═══ Passage ═══

When I observed that we’d been under the sun for a while, we paddled over to a shady spot, being the proactive types who wouldn’t ignore the sun and overheat, thereby triggering our MS symptoms.

Monica took a picture of me in my rented kayak, wisely sheltering beneath an overhanging tree. I’d made a good decision, right? Nope. I’d made a bad decision. This morning I’d woken up itching.  Turns out, I’d been nestled in poison oak. I’m not saying I would have been better off heating up in the middle of the lake. But maybe I should have chosen to not shelter quite so deeply in the shade.

Here’s the thing about living with MS in these times: there are many treatment options to choose from, including the option to not medicate. Smart, conscientious people can labor over these options for days, or even years, yet make a choice with grim consequences. When I was a little kid, I used to think I’d eventually recognize the bad option when I saw one. Boy, did I underestimate the complications of this world.

═══ Data records ═══

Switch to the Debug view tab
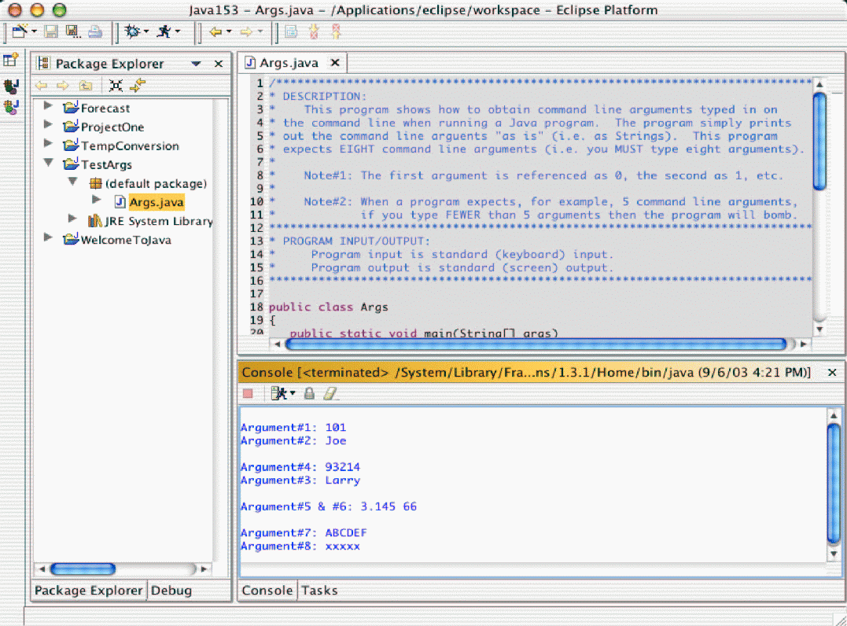 (171, 590)
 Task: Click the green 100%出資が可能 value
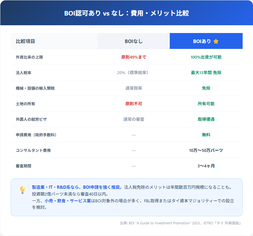tap(206, 57)
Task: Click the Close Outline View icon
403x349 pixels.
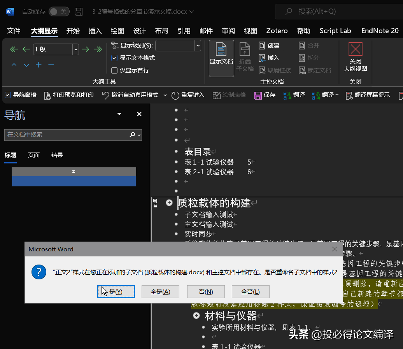Action: [355, 50]
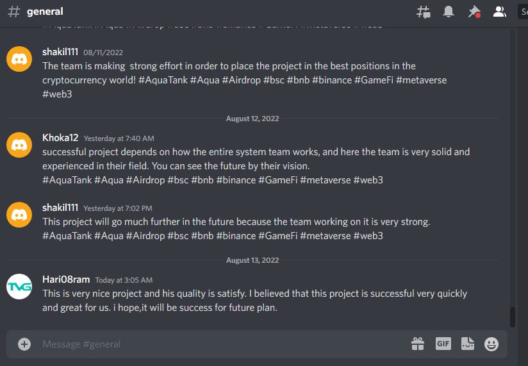528x366 pixels.
Task: Open Khoka12 username profile
Action: tap(60, 138)
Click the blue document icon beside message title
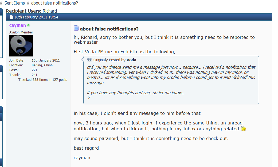278x167 pixels. [76, 28]
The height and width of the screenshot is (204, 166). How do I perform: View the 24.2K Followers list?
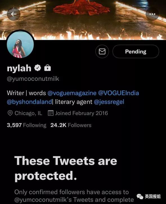click(x=71, y=125)
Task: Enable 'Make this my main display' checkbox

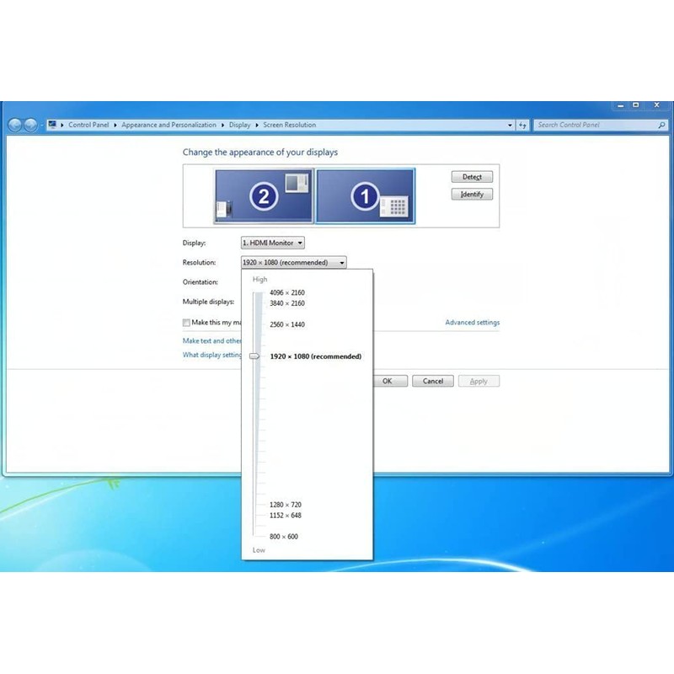Action: click(186, 323)
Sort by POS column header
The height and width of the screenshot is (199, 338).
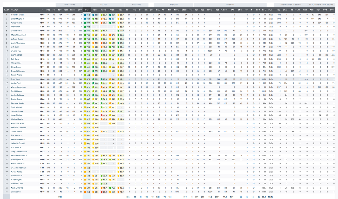click(x=48, y=10)
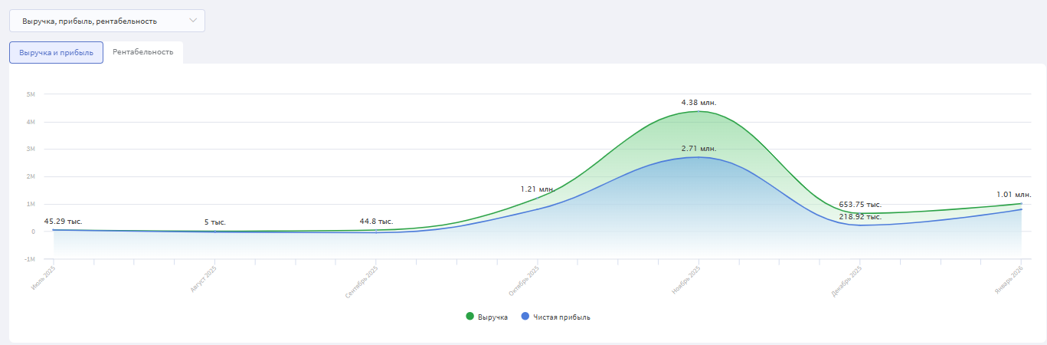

═══

* **Work instruction A**:
In the kayaking passage, what plant turned out to be growing where the narrator had sheltered in the shade?
* **Work instruction B**:
Reproduce the kayaking passage word for word, starting at "Monica took a" and ending at "of this world.".
* **Work instruction C**:
Carry on the passage about kayaking and choosing MS treatments, picking up after its final sentence.

* **Answer box A**:
Poison oak.

* **Answer box B**:
Monica took a picture of me in my rented kayak, wisely sheltering beneath an overhanging tree. I’d made a good decision, right? Nope. I’d made a bad decision. This morning I’d woken up itching.  Turns out, I’d been nestled in poison oak. I’m not saying I would have been better off heating up in the middle of the lake. But maybe I should have chosen to not shelter quite so deeply in the shade.

Here’s the thing about living with MS in these times: there are many treatment options to choose from, including the option to not medicate. Smart, conscientious people can labor over these options for days, or even years, yet make a choice with grim consequences. When I was a little kid, I used to think I’d eventually recognize the bad option when I saw one. Boy, did I underestimate the complications of this world.

* **Answer box C**:
The Answer

In the past few months, I’ve made the same complaint to every health care professional I meet. I report that my range of abilities is shrinking. That I don’t feel as fantastic as I used to back when I first went on daclizumab to treat the multiple sclerosis.
Year One on daclizumab, I was inspired to stretch myself to my physical limits. I was suddenly able to swim three hours a day. I could hike for an hour at a time. Every other day, I’d be off to the gym. Once a week, I’d attend an hour and half yoga class. Year One, I discovered I could stretch pretty far.
I am now in Year Four on daclizumab. I still stretch myself to my physical limits. But I tell you, those limits are not what they once were. Hike for an hour? I’m lucky to walk a few blocks. The funny thing is, I do feel lucky. But isn’t that also perverse? Shouldn’t I feel…outraged?
These days, if I decide to go to an hour and a half yoga class, that means I am implicitly deciding to write off any further physical activity for the remainder of my day. Which would be fine if I didn’t have a family. But I do have a family. My day is also my husband’s day, is also my son’s day, is also my dog’s day. My cat could care less if I walk or not, as long as I am still able pour his food. But the rest of my family is aversely affected if I overextend. They would probably prefer it if I would under-extend.
I wouldn’t want that. I’m not dead yet.
Every day becomes an experiment. I check in with my body more or less continually. If I don’t, my body checks in with me. More and more often, my body is saying, “Enough.” More and more often, I listen. I stop what I am doing. And I agree it is enough.
Is this acceptance? Or is it complacency?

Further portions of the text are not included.